Parmi les derniers-nés des robots humanoïdes, figure Poppy, un robot articulé mesurant 85 cm et pesant 3,5 kg. Avec l’air naïf de son visage stylisé et ses membres tout en articulations, il a l’allure fragile d’une marionnette. Pourtant Poppy n’en est pas moins destiné à la recherche de pointe en matière de robotique cognitive. L’enjeu? Défricher ce domaine encore inexploré qu’est la curiosité du jeune enfant.

En situation d’apprentissage dans un environnement donné, l’enfant agit en effet de manière structurée et progressive en commençant par exemple à manipuler les objets puis à s’en servir pour communiquer. Si les scientifiques se sont beaucoup intéressés à son impact sur d’autres processus tels que la mémorisation ou l’apprentissage, la curiosité en elle-même reste peu étudiée. D’où l’intérêt pour ce domaine du roboticien Pierre-Yves Oudeyer de l’Institut national de la recherche en informatique et en automatique (Inria) de Bordeaux en France. Il est à la tête du projet Flowers qui implique aussi l’Ensta ParisTech à Paris et qui a permis la création de Poppy.

«Depuis une vingtaine d’années, on s’est aperçu que les phénomènes de développement cognitif et social ne sont pas seulement les propriétés du cerveau. Ils résultent d’une interaction du cerveau avec un corps physique et un environnement», insiste-il. «Avoir des robots permet de prendre en compte l’inscription de l’esprit dans un corps et dans un environnement physique», ajoute Julien Diard, du laboratoire de Psychologie et de neurocognition de l’Université Pierre-Mendès-France, à Grenoble.

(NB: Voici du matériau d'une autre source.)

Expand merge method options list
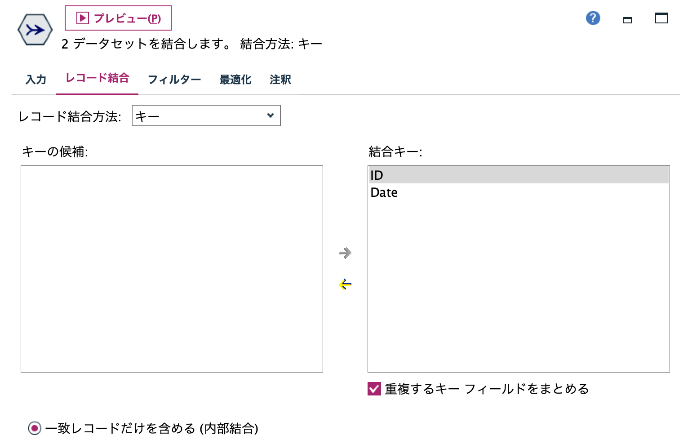 click(206, 115)
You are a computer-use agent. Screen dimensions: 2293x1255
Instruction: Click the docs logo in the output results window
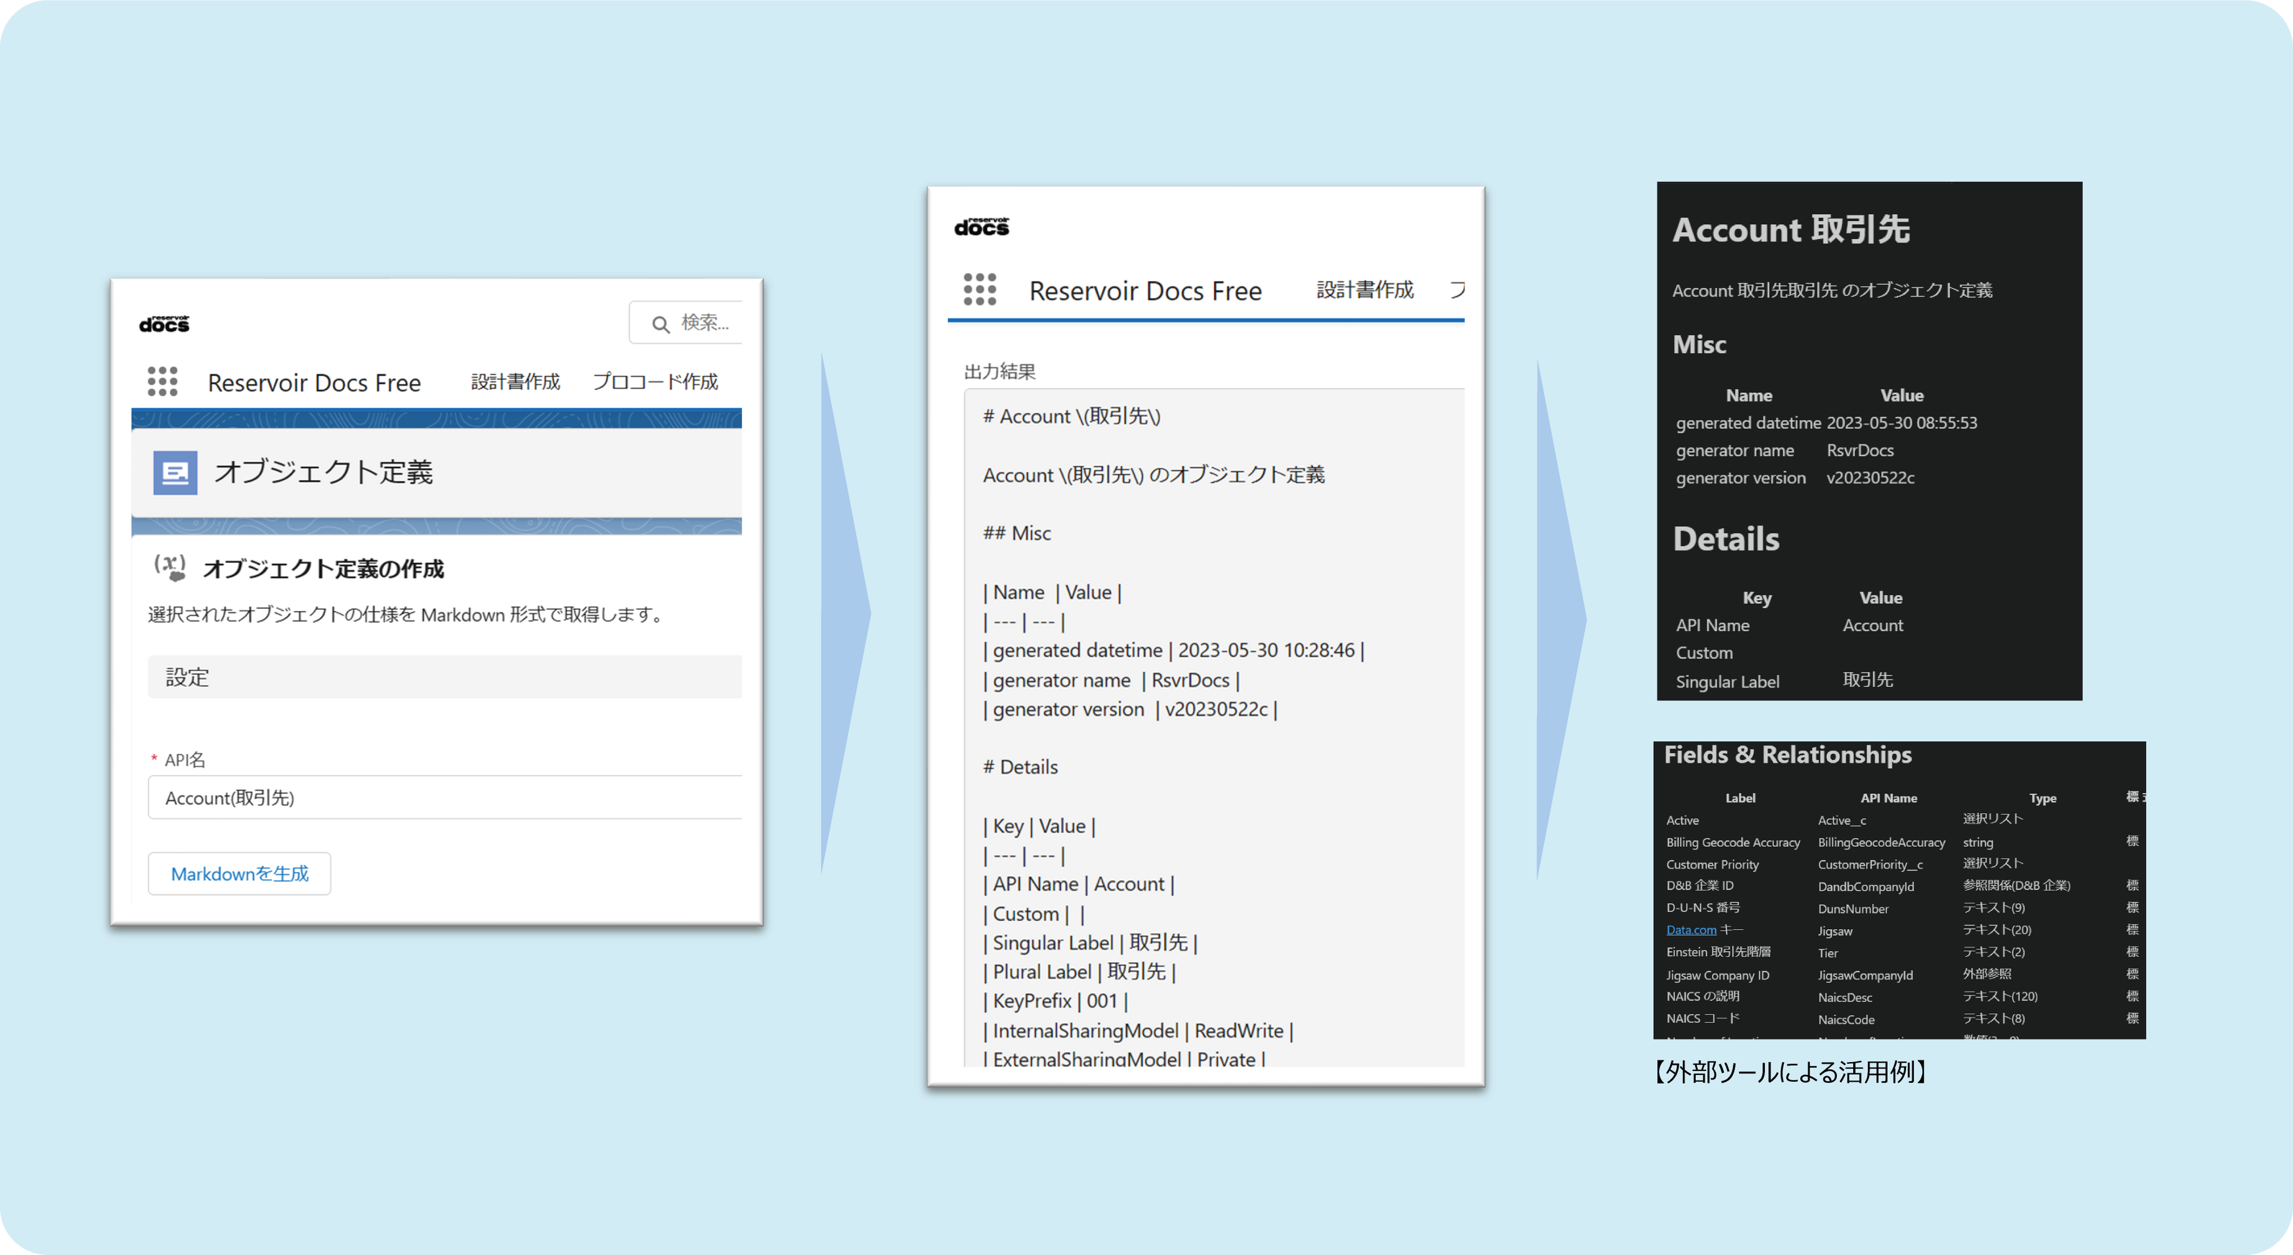(981, 227)
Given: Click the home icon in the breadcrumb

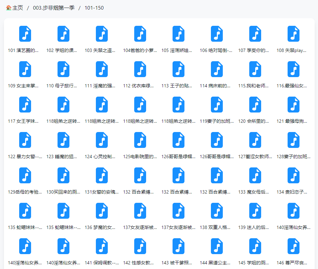Looking at the screenshot, I should point(9,8).
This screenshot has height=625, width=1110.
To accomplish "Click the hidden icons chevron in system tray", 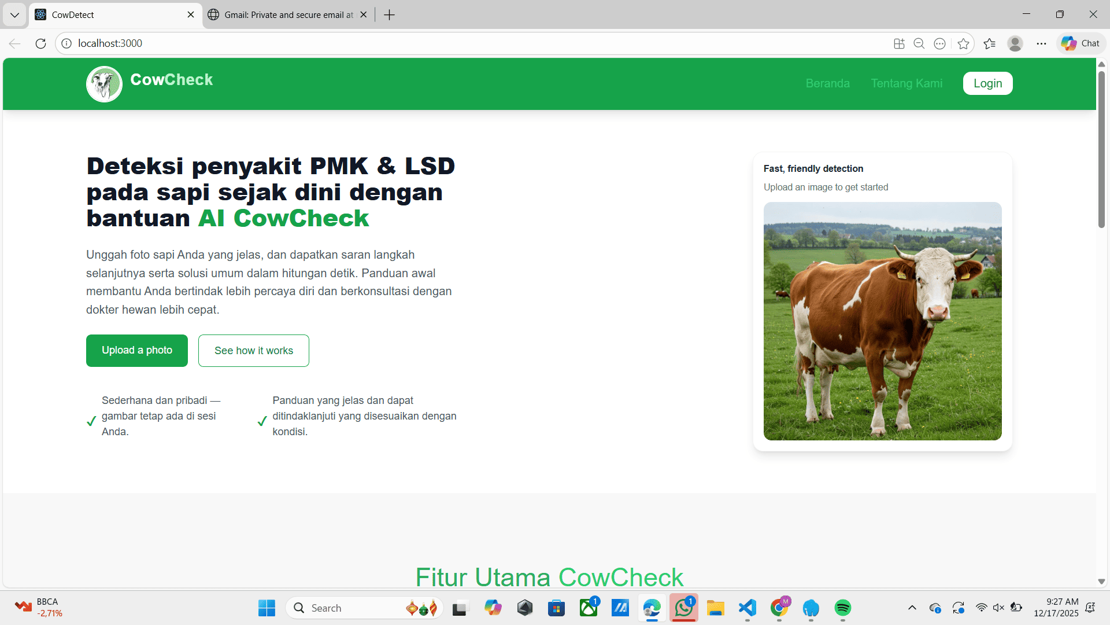I will click(x=912, y=608).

Outil de recherche, Poppy est aussi un projet de science ouvert, visant à fédérer une communauté «robotique» de chercheurs et d’autres citoyens, qu’il s’agisse d’enfants, d’étudiants, de simples amateurs ou de passionnés de robotique. Tous devraient apporter leur pierre à l’édifice en contribuant tant au développement des programmes informatiques permettant l’animation du robot, qu’à l’amélioration de ses performances en matière de marche, ou de capacité à saisir un objet. Il est ainsi associé à une plateforme robotique open source, sur laquelle peuvent être partagés les logiciels développés par les divers contributeurs. Son corps imprimable en 3D a été conçu comme une variable expérimentale à part entière. De nouvelles mains articulées pourront par exemple être construites, de manière à rendre ses gestes plus précis et à améliorer son interaction avec l’environnement.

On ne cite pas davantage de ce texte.